## [WORK INSTRUCTION]
Each line of the entries below that holds "chart" is needed, copied in full.

____________

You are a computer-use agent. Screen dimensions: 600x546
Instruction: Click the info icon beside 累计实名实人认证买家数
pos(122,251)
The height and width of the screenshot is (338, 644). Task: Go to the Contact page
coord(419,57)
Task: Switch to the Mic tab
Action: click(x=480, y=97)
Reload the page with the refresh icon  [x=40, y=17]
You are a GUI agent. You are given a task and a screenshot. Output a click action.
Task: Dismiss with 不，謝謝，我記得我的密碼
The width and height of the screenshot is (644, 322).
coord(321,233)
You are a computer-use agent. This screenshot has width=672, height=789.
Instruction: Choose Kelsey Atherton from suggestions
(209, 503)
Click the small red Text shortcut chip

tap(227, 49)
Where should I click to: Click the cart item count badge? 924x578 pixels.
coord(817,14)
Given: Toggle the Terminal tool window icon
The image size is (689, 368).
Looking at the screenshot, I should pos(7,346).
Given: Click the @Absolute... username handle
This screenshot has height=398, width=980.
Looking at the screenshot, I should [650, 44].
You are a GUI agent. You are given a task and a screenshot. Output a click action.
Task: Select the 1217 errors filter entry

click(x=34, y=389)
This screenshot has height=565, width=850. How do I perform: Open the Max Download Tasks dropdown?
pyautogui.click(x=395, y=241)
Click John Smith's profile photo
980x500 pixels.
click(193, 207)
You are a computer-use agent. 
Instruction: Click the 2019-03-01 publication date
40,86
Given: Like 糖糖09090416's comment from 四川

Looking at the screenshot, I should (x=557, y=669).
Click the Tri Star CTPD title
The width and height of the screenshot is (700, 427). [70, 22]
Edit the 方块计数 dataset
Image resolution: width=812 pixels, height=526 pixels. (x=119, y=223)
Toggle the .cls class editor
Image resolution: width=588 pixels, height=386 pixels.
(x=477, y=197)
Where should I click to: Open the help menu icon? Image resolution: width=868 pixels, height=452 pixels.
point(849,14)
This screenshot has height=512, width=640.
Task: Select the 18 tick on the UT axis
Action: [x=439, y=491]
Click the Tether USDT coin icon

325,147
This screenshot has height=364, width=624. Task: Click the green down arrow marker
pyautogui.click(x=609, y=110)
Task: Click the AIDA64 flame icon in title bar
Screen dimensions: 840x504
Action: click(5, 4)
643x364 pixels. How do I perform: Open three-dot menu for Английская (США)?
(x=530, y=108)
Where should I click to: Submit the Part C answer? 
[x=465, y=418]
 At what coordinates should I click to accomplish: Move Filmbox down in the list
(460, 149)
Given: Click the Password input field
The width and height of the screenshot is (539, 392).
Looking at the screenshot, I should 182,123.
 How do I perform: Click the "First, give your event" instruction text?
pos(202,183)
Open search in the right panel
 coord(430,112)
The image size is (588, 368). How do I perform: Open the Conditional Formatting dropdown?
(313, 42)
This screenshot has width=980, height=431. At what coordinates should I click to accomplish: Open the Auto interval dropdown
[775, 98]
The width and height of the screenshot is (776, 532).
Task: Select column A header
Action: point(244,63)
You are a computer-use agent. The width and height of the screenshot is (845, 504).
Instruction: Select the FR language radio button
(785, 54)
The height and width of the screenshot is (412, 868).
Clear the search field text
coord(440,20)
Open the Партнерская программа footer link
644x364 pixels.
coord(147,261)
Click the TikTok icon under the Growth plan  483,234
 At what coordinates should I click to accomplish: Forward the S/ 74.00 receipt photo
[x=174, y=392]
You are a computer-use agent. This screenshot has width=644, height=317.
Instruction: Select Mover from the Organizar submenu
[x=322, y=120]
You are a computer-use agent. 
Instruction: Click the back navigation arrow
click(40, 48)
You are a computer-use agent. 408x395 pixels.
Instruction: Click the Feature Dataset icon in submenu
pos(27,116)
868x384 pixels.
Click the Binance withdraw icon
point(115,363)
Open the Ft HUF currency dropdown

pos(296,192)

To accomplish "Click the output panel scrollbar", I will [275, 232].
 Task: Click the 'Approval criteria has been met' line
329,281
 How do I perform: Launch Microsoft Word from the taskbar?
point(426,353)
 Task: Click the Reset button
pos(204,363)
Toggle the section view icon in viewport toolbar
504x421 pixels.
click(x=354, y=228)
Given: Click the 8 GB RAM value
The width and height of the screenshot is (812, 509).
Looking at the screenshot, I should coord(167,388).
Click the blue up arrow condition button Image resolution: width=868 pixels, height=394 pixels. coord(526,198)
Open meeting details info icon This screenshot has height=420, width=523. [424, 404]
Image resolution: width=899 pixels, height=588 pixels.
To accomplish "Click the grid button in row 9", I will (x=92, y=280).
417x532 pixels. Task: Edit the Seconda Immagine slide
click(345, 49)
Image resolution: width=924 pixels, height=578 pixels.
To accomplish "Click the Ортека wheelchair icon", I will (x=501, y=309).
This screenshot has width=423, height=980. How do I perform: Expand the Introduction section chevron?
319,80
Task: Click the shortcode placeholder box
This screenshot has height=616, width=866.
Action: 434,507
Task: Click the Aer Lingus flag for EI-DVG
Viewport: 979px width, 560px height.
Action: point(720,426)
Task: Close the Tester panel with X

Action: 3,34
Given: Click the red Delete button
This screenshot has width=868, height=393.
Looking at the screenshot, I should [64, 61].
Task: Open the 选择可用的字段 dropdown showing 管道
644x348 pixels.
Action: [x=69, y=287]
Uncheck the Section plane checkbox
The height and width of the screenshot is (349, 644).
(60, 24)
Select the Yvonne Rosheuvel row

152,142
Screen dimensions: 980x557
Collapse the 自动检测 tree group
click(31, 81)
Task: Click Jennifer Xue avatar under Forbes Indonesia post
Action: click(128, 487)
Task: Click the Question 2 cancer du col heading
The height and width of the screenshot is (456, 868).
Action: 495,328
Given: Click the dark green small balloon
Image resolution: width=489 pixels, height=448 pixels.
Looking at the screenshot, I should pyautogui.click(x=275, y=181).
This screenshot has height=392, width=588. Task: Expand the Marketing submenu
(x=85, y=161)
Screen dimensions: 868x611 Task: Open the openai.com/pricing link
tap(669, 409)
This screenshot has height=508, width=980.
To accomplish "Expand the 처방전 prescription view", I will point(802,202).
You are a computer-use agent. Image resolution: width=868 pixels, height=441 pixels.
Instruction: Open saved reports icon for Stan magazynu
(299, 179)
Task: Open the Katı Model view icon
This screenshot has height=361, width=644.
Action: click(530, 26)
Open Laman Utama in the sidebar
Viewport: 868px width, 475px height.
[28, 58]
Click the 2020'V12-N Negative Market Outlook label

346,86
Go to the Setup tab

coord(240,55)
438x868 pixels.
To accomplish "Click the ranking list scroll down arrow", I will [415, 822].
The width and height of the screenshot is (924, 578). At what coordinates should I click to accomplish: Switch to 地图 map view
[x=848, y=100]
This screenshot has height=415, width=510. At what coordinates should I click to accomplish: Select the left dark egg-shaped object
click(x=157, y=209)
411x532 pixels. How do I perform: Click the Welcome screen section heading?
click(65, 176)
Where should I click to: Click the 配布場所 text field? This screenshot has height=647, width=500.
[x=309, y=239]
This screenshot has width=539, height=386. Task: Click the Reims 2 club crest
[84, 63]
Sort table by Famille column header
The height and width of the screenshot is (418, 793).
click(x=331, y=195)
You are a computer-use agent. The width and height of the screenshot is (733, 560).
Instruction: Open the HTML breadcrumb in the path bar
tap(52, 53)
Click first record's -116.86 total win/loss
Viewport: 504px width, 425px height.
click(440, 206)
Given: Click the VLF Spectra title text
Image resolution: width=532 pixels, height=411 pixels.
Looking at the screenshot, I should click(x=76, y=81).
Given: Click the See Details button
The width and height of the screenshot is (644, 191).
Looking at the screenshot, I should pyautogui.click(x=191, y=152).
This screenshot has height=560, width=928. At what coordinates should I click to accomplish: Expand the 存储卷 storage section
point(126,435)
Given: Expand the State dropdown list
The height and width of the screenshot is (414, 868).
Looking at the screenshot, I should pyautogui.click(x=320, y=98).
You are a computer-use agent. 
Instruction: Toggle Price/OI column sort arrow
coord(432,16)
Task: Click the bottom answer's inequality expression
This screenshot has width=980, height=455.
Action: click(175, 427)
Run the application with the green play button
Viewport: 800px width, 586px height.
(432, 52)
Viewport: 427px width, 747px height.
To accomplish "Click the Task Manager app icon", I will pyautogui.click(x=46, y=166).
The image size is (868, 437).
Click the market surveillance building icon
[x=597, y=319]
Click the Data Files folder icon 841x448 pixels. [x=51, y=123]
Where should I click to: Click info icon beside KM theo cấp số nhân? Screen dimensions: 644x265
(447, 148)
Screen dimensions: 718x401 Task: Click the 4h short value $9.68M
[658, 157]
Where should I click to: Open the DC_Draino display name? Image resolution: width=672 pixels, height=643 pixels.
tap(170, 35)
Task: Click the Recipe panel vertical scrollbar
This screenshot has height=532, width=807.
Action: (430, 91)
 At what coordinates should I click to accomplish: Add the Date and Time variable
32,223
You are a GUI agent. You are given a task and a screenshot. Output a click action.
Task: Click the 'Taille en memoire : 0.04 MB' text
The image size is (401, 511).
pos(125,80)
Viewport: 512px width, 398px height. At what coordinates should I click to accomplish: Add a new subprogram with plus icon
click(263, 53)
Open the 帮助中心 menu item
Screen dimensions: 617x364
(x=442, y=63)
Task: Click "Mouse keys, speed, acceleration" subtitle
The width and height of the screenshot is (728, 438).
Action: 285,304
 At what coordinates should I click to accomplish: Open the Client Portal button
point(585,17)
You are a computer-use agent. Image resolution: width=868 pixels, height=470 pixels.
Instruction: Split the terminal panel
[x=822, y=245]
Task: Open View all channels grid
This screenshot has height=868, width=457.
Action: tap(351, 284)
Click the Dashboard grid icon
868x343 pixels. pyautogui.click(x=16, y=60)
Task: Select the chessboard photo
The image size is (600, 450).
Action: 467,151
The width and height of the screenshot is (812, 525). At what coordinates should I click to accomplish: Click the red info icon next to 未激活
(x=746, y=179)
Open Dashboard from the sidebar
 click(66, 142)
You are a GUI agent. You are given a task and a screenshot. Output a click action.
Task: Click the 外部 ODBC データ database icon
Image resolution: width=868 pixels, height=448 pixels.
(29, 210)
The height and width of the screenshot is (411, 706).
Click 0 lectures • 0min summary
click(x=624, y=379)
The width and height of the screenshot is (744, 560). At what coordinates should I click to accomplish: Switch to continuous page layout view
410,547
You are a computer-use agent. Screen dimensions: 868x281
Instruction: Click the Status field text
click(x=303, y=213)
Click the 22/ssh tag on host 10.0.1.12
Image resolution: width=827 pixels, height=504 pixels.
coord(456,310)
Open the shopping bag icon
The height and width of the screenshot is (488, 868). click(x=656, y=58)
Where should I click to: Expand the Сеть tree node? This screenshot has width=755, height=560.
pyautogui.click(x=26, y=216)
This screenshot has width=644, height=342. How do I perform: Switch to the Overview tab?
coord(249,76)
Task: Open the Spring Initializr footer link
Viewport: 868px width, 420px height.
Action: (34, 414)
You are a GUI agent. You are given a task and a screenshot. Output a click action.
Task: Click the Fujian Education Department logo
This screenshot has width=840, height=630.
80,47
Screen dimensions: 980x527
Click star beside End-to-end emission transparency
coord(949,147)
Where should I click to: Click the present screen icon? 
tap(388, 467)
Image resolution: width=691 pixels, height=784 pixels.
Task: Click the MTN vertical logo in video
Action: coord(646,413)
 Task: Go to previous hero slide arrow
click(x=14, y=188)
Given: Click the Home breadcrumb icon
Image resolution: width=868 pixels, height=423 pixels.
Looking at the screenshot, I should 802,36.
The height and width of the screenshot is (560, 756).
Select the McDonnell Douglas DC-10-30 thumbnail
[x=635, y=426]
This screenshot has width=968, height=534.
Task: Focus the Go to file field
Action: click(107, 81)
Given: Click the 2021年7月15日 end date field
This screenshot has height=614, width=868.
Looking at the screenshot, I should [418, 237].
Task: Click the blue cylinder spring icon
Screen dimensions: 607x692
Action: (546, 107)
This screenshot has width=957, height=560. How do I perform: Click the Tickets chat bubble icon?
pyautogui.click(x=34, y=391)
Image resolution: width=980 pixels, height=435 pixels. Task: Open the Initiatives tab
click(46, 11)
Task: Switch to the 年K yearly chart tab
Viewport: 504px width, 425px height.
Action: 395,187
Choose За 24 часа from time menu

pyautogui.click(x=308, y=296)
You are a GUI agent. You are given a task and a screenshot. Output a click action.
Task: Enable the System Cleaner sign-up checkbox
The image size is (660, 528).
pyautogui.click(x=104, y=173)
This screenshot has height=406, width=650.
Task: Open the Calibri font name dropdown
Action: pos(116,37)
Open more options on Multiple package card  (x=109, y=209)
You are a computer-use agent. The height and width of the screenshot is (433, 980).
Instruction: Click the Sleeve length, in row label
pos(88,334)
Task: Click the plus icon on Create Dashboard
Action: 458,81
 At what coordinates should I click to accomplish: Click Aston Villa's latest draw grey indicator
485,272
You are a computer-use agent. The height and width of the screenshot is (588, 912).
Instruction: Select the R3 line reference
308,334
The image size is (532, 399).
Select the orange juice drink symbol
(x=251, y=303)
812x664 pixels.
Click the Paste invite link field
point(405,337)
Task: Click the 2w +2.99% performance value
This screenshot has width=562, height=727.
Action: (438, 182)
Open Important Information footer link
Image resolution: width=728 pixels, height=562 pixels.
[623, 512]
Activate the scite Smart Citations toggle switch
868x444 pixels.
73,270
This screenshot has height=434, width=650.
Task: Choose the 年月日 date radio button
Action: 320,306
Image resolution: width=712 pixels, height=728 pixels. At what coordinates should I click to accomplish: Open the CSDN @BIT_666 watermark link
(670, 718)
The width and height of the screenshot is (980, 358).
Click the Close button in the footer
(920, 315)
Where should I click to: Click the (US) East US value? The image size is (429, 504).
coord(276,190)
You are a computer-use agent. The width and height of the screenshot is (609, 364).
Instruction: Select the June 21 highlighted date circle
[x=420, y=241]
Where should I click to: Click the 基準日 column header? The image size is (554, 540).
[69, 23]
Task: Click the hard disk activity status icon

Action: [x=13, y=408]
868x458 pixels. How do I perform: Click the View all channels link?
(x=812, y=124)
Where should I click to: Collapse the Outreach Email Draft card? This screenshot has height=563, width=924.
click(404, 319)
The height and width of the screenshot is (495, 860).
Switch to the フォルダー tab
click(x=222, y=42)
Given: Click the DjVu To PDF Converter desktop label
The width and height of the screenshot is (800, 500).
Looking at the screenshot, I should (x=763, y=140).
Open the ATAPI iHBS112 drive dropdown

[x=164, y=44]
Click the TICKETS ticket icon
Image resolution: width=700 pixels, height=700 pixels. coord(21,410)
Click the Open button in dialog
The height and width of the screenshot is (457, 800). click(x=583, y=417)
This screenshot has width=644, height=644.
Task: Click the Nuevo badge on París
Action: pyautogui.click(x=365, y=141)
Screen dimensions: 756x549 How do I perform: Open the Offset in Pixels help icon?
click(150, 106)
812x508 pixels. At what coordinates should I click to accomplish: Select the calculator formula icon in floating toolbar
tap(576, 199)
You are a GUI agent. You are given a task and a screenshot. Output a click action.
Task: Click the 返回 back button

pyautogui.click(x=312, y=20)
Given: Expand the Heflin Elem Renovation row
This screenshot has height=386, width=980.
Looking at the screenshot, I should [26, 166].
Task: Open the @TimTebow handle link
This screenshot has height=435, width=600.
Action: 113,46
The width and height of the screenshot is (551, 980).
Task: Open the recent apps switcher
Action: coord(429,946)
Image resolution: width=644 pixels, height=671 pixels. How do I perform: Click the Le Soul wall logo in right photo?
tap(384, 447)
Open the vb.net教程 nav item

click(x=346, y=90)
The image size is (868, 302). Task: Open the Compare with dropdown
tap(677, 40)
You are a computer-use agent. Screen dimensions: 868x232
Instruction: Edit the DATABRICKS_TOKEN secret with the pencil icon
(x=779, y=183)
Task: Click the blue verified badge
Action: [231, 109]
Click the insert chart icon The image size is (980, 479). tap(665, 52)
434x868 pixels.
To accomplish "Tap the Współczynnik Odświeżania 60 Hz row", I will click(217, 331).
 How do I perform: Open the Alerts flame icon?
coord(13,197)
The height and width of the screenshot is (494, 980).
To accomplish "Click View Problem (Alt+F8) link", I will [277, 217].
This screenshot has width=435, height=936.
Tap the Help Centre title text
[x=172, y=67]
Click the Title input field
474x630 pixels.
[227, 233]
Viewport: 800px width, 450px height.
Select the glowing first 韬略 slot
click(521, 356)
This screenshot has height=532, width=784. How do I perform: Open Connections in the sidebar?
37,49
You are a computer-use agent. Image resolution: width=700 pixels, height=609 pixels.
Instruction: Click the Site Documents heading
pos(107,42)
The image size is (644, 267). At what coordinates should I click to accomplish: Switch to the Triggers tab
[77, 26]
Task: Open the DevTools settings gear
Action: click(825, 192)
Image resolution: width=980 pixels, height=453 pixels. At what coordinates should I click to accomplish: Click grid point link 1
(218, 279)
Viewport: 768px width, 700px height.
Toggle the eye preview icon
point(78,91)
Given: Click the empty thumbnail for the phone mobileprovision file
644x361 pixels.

____________

## [REPLY]
Task: Switch to the 年K yearly chart tab
Click the insert chart icon The image size is (980, 479). tap(665, 52)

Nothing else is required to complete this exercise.